WHAT THE TASK REQUIRES ::
Repeat the listing below word for word, everything from the line containing "Task: Click the letters" down to the line containing "Action: point(279,133)", both of those lines included.

DATA EXCERPTS ::
* start *

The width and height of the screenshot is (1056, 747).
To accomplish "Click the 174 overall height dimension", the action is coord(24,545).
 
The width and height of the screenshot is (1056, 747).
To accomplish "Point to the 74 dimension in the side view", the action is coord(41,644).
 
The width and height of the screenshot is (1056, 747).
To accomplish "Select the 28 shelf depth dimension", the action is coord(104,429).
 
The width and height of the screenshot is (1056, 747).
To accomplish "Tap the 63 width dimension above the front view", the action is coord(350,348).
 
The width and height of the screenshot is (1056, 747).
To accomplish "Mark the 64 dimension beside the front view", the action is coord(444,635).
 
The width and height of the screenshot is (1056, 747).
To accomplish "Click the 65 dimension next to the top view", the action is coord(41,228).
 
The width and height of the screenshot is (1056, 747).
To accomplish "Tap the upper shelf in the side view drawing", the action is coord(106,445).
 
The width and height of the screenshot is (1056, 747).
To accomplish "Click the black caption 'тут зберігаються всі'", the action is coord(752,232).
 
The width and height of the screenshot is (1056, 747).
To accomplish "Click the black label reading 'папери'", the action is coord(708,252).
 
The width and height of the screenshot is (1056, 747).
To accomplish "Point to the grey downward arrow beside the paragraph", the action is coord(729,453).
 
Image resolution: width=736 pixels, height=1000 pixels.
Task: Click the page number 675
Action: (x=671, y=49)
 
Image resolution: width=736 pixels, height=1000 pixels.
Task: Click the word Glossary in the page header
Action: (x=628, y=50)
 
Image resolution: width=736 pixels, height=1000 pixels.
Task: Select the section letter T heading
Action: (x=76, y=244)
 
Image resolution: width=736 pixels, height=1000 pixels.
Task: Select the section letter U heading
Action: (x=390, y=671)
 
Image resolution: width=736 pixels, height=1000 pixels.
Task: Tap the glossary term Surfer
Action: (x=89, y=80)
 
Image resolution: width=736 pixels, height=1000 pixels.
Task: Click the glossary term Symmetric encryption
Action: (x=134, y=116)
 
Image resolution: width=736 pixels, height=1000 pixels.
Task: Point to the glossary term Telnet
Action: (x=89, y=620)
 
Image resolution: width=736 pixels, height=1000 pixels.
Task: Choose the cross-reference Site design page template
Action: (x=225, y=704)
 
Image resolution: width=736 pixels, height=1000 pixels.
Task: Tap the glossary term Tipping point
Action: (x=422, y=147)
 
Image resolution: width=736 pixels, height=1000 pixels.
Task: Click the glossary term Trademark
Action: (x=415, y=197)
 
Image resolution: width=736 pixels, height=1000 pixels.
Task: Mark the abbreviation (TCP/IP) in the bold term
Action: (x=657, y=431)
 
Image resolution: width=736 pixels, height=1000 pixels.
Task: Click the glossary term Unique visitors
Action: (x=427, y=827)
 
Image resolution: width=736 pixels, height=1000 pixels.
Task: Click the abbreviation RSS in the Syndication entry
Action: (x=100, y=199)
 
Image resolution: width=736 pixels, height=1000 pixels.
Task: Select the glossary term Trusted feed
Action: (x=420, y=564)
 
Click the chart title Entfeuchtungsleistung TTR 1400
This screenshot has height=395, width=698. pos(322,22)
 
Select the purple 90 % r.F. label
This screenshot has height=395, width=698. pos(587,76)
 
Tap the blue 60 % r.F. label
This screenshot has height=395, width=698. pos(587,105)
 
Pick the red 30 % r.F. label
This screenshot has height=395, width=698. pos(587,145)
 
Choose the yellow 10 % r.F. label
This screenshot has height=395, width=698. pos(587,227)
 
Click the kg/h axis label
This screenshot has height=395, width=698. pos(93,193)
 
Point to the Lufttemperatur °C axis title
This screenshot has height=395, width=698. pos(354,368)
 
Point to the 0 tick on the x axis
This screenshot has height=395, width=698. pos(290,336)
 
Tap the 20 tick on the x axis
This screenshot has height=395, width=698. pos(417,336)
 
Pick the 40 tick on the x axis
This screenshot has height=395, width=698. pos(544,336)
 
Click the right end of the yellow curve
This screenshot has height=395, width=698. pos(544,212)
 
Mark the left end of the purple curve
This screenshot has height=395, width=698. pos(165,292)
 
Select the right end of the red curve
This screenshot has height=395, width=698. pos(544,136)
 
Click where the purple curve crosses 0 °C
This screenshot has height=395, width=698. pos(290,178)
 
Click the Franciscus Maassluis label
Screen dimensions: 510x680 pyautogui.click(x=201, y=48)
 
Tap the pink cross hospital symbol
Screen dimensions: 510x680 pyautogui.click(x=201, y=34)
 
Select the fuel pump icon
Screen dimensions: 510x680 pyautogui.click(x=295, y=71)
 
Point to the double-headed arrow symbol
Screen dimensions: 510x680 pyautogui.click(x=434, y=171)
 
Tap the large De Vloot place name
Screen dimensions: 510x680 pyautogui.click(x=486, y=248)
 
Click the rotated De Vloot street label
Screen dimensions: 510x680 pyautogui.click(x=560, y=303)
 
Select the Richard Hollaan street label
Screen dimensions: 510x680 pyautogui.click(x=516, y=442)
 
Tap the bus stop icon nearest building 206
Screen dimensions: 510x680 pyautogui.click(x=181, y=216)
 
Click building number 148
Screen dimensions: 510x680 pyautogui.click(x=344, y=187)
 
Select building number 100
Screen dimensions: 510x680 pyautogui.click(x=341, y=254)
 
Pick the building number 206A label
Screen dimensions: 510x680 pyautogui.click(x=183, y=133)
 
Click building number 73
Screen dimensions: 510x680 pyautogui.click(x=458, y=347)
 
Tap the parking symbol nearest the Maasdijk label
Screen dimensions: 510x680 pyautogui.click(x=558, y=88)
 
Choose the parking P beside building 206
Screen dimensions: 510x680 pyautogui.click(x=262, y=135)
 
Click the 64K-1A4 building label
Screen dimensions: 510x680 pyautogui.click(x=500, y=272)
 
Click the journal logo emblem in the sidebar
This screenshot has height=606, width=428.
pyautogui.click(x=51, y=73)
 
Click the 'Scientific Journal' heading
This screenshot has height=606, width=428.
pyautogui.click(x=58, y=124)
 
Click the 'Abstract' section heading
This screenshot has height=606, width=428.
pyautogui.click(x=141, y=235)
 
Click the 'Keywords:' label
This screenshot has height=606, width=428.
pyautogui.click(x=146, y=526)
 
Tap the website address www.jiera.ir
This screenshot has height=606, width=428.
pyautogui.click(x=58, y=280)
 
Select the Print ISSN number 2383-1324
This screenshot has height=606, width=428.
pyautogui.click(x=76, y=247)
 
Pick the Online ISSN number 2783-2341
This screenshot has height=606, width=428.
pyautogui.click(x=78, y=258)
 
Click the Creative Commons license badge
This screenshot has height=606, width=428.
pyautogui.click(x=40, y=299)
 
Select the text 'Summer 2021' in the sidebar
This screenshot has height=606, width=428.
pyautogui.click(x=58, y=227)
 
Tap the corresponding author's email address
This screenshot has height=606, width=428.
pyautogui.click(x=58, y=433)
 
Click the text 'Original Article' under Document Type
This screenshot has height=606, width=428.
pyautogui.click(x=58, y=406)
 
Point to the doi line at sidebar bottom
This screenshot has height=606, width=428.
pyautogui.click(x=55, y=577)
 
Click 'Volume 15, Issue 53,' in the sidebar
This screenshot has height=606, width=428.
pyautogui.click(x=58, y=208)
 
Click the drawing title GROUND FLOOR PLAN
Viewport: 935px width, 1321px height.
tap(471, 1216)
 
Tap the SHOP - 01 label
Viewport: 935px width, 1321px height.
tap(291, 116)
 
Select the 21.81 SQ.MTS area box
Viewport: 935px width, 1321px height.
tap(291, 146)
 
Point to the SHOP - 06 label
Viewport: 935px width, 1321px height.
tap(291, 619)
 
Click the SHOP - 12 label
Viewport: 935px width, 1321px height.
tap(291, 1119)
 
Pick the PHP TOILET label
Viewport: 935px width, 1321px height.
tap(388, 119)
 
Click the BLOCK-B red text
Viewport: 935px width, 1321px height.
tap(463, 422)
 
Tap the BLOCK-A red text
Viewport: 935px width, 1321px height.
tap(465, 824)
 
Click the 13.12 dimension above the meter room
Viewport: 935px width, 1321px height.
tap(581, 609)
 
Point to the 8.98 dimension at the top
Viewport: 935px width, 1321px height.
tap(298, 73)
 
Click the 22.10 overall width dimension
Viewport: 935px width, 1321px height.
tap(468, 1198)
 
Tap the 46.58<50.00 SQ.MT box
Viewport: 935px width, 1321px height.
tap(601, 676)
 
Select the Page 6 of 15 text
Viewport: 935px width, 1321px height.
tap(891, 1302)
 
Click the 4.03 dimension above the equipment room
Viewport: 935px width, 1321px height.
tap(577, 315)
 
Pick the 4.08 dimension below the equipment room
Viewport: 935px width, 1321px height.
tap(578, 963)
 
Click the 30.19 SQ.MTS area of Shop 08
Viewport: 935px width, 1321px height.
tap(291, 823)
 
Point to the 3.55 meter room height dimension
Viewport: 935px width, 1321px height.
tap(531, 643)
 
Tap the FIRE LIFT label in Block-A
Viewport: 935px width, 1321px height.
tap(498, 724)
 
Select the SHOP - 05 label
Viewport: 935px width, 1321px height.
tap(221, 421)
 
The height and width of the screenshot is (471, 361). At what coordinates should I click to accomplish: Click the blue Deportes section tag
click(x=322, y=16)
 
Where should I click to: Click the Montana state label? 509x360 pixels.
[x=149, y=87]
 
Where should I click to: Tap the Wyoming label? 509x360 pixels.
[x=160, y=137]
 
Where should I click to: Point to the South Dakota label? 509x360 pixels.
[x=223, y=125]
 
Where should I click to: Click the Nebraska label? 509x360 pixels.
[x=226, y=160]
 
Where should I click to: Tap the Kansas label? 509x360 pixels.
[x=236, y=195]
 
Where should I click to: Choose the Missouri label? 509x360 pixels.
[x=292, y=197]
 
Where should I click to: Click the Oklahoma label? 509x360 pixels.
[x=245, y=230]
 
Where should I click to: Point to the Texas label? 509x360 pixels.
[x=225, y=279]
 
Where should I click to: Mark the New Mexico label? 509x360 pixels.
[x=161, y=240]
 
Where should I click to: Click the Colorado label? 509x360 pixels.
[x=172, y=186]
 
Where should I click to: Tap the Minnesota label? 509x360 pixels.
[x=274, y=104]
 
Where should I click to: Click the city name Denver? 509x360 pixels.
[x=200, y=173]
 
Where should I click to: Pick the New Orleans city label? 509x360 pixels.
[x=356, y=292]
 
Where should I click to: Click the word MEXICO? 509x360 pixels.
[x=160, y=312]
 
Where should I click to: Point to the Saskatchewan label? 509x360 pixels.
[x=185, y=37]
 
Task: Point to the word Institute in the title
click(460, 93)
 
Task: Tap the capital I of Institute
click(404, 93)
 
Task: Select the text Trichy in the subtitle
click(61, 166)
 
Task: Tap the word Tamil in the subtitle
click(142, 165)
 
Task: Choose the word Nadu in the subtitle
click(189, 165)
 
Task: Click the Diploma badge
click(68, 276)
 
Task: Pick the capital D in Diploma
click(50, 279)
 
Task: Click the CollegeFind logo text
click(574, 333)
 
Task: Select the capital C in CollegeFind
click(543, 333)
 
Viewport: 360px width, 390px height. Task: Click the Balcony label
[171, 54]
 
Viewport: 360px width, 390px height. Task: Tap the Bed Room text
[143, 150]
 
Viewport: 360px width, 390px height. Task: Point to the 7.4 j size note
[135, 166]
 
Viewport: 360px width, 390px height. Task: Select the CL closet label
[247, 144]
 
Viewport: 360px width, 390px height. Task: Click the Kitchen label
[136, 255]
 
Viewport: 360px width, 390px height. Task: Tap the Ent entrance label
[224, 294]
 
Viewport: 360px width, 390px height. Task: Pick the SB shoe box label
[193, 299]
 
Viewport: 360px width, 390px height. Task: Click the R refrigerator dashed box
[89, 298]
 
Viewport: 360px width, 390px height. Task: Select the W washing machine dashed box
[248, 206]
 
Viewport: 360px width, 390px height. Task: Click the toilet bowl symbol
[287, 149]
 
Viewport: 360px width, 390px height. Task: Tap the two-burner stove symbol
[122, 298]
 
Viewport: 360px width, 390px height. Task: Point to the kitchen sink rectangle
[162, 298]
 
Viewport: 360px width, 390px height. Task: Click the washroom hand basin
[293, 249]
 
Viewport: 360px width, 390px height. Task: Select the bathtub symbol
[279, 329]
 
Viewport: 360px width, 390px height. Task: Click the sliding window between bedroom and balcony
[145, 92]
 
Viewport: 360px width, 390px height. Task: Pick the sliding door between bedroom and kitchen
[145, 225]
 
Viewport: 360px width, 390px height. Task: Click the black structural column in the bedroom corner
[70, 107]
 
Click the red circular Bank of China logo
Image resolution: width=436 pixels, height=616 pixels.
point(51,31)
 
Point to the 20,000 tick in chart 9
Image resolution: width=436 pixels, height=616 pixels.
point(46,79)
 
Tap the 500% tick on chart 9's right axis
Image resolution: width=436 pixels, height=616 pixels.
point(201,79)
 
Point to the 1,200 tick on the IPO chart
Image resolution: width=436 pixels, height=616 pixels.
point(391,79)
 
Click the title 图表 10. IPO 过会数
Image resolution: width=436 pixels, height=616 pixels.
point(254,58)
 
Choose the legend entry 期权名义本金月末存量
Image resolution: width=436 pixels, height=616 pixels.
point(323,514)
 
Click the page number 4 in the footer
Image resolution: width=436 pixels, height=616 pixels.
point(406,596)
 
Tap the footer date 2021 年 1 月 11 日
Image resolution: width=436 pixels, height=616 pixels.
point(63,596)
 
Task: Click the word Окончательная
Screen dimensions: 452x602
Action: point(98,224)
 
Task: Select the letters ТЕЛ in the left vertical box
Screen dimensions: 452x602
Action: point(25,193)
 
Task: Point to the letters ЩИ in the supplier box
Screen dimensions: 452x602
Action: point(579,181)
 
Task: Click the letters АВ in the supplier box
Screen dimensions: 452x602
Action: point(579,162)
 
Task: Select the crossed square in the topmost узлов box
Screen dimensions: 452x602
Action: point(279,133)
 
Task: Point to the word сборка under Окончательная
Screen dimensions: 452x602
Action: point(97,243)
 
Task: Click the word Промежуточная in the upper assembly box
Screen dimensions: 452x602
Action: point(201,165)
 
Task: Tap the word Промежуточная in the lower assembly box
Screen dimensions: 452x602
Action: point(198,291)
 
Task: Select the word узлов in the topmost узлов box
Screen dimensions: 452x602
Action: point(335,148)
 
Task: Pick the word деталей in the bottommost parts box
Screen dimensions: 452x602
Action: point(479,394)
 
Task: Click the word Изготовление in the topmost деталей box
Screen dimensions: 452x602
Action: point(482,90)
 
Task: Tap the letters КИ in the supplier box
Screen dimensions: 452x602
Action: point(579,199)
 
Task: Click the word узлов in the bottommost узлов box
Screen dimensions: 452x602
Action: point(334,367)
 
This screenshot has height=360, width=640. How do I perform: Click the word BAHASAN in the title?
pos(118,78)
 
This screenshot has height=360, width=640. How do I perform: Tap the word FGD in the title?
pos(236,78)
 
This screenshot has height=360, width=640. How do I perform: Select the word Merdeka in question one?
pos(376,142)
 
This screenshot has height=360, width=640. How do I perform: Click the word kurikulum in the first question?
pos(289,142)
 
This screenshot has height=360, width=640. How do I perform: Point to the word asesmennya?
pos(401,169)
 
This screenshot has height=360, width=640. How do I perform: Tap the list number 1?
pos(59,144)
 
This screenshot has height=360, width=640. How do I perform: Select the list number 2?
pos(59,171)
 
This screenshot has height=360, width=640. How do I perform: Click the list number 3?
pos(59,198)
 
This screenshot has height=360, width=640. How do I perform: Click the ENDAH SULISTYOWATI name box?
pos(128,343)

* end *

THE RESPONSE ::
Task: Click the letters АВ in the supplier box
Screen dimensions: 452x602
Action: point(579,162)
 
Task: Select the crossed square in the topmost узлов box
Screen dimensions: 452x602
Action: point(279,133)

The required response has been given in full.